Petronella Wyatt

Amalfi: This blessed plot

The intoxicating beauty of the Amalfi coast has inspired conspicuous artistic achievements, and a legacy of sensuality. <em>Petronella Wyatt </em>knows why

issue 29 December 2012

This is not an article about hedonism. Oh, no. The Amalfi coast may be the favoured historical playground of the bad and the beautiful — from Tiberius to Sophia Loren and Gwyneth Paltrow — but my theme is one of culture. What is it about this rocky stretch of southwest Italy that has drawn such disparate artistes as Wagner, D.H. Lawrence, Turner, John Steinbeck and Gore Vidal? Oh, heck, you win. Let’s have some hedonism first.
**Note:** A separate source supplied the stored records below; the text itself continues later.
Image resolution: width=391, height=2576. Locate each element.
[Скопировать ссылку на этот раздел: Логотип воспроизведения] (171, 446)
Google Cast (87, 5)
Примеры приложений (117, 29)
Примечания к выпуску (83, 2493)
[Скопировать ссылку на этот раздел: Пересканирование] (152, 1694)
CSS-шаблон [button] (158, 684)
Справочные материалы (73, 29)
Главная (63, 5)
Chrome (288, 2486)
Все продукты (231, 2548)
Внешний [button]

I am sitting, bubbling nicely, in a Jacuzzi that, through the picture window beside it, looks over the town as it runs down to the sea. The Jacuzzi, in my marbled bathroom in Positano’s Le Sirenuse hotel, comes with an underwater HD screen and a bottle of champagne, or rather the room does — perhaps to console one for having to remortage the house to pay the bill.

It is quite a Jacuzzi. Around me are the emerald hills of Positano, its brightly coloured little houses and shops full of Bulgari trinkets, gleaming like gems set in the silver of the waves below. In the distance, a sinuous island rises from the water resembling a woman with three breasts. As Aristotle Onassis once remarked, ‘If you take a woman to the Amalfi coast and fail to seduce her, you are not a man at all.’

But what’s a girl like me doing in a Jacuzzi like this? Researching the cultural legacy of the coast. Or that’s my excuse. Forget five-star hotels, homemade tagliolini and all those bella figuras — including Jackie Kennedy, Paul Newman, Madonna and Miss Loren (who has a villa here) — who have walked the cobbled streets. What interests me is why men of genius were drawn here like iron filings to a magnet. It can’t have been Jacuzzis.

The unique feature of the Amalfi coast is its unadulterated natural beauty, honed, but unspoiled, by the touch of man: it is illegal to build here.